Dynamics, Selection Rules and Dzyaloshinsky-Moriya interactions in Strongly Frustrated Magnets

TL;DR

This paper investigates how Dzyaloshinsky-Moriya interactions influence the magnetic properties and excitations in frustrated spin systems, revealing their significant effects despite being typically weak, and introduces a new mechanism for ESR intensities.

Contribution

It provides a detailed analysis of Dzyaloshinsky-Moriya interactions in specific frustrated magnets and proposes a novel mechanism involving spin-phonon coupling to explain ESR intensities.

Findings

Dzyaloshinsky-Moriya interactions lower symmetry and double low-frequency modes in CuGeO3.

These interactions split magnon modes linearly in SrCu2(BO3)2.
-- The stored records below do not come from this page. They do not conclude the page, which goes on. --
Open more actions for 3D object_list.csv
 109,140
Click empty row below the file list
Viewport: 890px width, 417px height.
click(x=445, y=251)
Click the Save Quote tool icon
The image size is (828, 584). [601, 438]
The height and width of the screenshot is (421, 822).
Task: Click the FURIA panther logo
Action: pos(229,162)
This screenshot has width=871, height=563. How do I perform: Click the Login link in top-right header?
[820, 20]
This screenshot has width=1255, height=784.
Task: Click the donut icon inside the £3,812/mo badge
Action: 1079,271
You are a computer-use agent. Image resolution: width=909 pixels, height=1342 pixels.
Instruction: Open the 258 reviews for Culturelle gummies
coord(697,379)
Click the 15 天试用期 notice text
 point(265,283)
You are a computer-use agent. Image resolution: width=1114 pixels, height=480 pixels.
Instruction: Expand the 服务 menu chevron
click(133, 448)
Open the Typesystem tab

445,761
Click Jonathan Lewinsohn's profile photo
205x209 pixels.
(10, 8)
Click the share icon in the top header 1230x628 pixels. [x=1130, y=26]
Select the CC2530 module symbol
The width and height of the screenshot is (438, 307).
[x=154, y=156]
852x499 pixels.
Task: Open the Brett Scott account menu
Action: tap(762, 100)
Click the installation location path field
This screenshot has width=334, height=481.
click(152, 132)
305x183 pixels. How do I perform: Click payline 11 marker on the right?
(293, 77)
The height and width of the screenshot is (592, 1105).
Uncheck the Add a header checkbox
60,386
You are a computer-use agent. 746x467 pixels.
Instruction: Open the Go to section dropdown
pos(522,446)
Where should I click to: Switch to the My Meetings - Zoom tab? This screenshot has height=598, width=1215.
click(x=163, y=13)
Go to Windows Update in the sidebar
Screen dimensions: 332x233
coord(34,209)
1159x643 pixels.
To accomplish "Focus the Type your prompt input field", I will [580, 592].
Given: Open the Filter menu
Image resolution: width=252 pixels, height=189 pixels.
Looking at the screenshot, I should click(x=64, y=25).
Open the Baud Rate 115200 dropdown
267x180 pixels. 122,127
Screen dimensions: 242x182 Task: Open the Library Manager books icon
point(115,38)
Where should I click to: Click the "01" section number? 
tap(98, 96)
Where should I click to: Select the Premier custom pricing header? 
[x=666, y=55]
A new spin-phonon coupling mechanism explains ESR intensities.

Abstract

Anisotropic spin-spin interactions of the symmetry described by Dzyaloshinsky and Moriya are generally considered weak, as they depend on the spin-orbit couplings. In frustrated spin systems with singlet ground states they can, however, have rather strong effects. We discuss recent results related to two gapped spin systems: $\rm CuGeO_3$ and $\rm SrCu_2(BO_3)_2$ in particular. In the first compound the Dzyaloshinsky-Moriya interactions effectively lower the symmetry of the magnetic unit cell and this leads to doubling of the low frequency mode. In the second case, the Dzyaloshinsky-Moriya interactions also split the lowest magnon mode linearly in the spin-orbit coupling. In addition, the relatively weak Dzyaloshinsky-Moriya interactions can dominate the dispersion. Consideration of the selection rules for optical transitions show that while the Dzyaloshinsky-Moriya interactions can explain much of the dynamics, they do not explain the observed transition amplitudes. This leads to a review of recent calculations of anisotropic spin-phonon couplings. We discuss how this leads to a novel mechanism to explain the ESR intensities in the spin gap systems discussed. Selection rules for this novel mechanism involving coupling to the electric field of the resonant probe are discussed and relation to polarised neutron experiments briefly mentioned.